Despite Horn’s dominance, Ellen Conway is also a strong goaltender and should push Horn throughout the season. The two split time in the net in California, but Horn got the start Sunday and played 76 minutes.

“We’ve got two who are really good,” Barnes said. “It’s going to be very competitive, which I think is what we want and I think what they want. I think that they’re getting better because of the competition that each one is bringing to it.”

Despite Horn’s proven success, Barnes said that she’s focusing her evaluations on how each player performs in practice and in games. She said that Horn had responded well to being put into race for minutes that she didn’t face her first year.

“She’s really responded well,” Barnes said. “You know, I’m certain she doesn’t like that she’s not playing a full 90 like she did last year but she’s been really responsive to it and I think she’s been responsive in training as well.”

Up front, the Colonials retained most of their firepower. Senior Kyla Ridley and junior MacKenzie Cowley have learned to play together, and sophomore Brittany Cooper has a year under her belt now. Ridley, Cowley and Cooper combined for 11 goals, led by Cowley’s seven, and four assists last season. Freshman Charley Prevost is also expected to make an impact on offense, and already has an assist to her name.
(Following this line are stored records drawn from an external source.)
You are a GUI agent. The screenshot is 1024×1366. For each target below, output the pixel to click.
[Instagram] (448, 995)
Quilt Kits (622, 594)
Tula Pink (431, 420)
Cowley has gotten off to a hot start. She’s up to three goals through three games, including two on Sunday.

Cowley’s scores showed off her finishing moves, running out wide to the right side and netting a through ball from Abbate for her first and leaping head a corner kick past ECU’s goalie for her second.

“I feel confident,” Cowley said. “Maybe because I’m older, I feel like when you’re an upperclassmen you’re like, ‘This is our year and we’ve got this.’ We have two really strong upperclasses. The junior and senior classes are so strong, mentally and physically, on the field so I feel really confident for this year, especially because our goal is to win the A-10s and get to the NCAAs, and we will work until we get there.”

With those goals in mind, it was a good sign that Cowley was easily able to take advantage of opportunities on Sunday. The Colonials took good shots last season, netting 0.122 of attempts and getting 0.479 of them on goal, but will have to bring offensive pressure consistently to improve. GW was outshot 236–213 last season and conceded 106 corner kicks while taking just 59.

The Colonials were picked to finish fourth in the A-10 Preseason Coaches Poll following Dayton, La Salle and VCU. GW hosts La Salle on Oct. 8 and visits VCU on Oct. 15. The team does not play Dayton during the regular season.

Even before conference play begins, the Colonials will be tested early. Last season, one of the first big signs of the team’s improvement was in a game against Georgetown, a team that made it to the second round of the NCAA Tournament. The Colonials lost in overtime on the road, but the defense showed that the team’s hot start was not to be dismissed by beating back 14 shots by the Hoyas in the first period alone. They’ll get a rematch on Sept. 10, again up the hill at Georgetown, which should be a similar litmus test.

The difference will be the expectations. The team’s rise has been rapid, but its talent means that title aspirations are on the line this year and a nice showing is no longer enough.